LISTED RECORDS.
*** Begin section ***

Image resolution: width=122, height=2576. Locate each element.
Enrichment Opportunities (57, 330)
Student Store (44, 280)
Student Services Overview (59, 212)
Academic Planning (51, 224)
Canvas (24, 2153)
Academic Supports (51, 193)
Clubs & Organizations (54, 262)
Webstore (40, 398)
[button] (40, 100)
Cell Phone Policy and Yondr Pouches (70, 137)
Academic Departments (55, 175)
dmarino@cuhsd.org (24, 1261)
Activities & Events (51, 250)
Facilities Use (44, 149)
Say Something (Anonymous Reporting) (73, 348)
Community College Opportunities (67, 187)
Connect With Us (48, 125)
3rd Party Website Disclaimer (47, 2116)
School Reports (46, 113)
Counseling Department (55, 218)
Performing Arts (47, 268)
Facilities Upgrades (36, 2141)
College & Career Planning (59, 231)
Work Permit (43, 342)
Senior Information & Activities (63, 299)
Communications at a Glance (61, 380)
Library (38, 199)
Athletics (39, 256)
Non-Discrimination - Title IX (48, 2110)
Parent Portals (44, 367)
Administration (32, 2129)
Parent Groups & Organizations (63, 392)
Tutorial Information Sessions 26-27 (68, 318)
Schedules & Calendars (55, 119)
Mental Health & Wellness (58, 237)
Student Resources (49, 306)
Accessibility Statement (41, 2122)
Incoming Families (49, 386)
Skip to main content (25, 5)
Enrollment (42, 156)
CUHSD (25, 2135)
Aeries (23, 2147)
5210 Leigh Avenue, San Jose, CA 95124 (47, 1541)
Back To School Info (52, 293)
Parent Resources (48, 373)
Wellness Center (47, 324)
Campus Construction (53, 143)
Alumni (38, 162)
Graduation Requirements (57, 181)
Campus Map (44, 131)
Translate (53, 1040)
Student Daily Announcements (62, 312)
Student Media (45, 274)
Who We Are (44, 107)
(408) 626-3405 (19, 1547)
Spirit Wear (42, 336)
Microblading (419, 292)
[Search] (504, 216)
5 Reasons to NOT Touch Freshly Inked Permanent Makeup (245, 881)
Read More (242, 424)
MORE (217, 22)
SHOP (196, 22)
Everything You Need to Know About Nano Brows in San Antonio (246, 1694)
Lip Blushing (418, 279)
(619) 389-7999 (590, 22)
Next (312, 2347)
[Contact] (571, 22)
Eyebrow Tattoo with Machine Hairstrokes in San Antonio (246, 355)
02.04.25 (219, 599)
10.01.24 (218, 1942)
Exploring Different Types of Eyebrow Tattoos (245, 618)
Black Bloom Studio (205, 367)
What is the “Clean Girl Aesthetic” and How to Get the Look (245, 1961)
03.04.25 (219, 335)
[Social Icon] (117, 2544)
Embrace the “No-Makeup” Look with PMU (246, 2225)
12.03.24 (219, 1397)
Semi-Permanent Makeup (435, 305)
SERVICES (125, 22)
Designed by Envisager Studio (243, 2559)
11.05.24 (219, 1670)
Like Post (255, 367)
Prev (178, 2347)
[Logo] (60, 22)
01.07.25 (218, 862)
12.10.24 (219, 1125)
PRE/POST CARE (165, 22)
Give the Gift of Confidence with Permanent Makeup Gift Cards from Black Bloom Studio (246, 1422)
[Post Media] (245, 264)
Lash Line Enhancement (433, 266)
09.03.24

*** End section ***

For every line in the listing above that mentions the word "Makeup", make a copy.

OUTPUT FOR THIS EXERCISE.
5 Reasons to NOT Touch Freshly Inked Permanent Makeup (245, 881)
Embrace the “No-Makeup” Look with PMU (246, 2225)
Semi-Permanent Makeup (435, 305)
Give the Gift of Confidence with Permanent Makeup Gift Cards from Black Bloom Studio (246, 1422)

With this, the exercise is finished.